Role of Serotonylation and SERT Posttranslational Modifications in Alzheimer's Disease Pathogenesis.

Abstract

The neurotransmitter serotonin (5-hydroxytryptamine, 5-HT) is implicated mainly in Alzheimer's disease (AD) and reported to be responsible for several processes and roles in the human body, such as regulating sleep, food intake, sexual behavior, anxiety, and drug abuse. It is synthesized from the amino acid tryptophan. Serotonin also functions as a signal between neurons to mature, survive, and differentiate. It plays a crucial role in neuronal plasticity, including cell migration and cell contact formation. Various psychiatric disorders, such as depression, schizophrenia, autism, and Alzheimer's disease, have been linked to an increase in serotonin-dependent signaling during the development of the nervous system. Recent studies have found 5-HT and other monoamines embedded in the nuclei of various cells, including immune cells, the peritoneal mast, and the adrenal medulla. Evidence suggests these monoamines to be involved in widespread intracellular regulation by posttranslational modifications (PTMs) of proteins. Serotonylation is the calcium-dependent process in which 5-HT forms a long-lasting covalent bond to small cytoplasmic G-proteins by endogenous transglutaminase 2 (TGM2).
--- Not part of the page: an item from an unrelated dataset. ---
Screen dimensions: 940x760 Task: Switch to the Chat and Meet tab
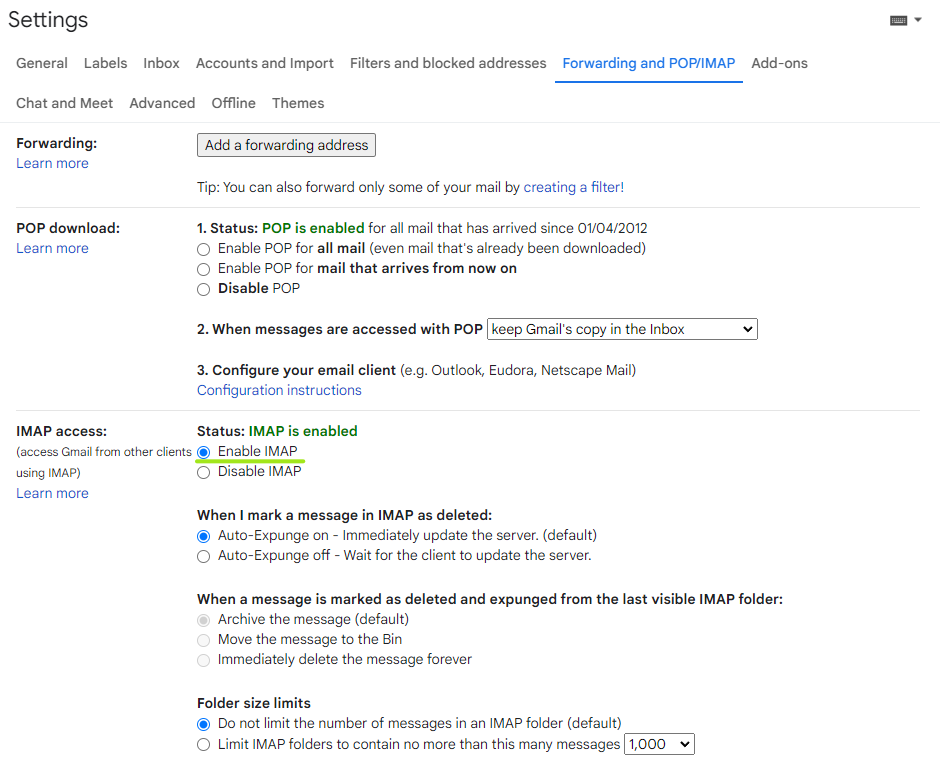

Serotonylation plays a role in various biological processes. The purpose of our article is to summarize historical developments and recent advances in serotonin research and serotonylation in depression, aging, AD, and other age-related neurological diseases. We also discussed several of the latest developments with Serotonin, including biological functions, pathophysiological implications and therapeutic strategies to treat patients with depression, dementia, and other age-related conditions.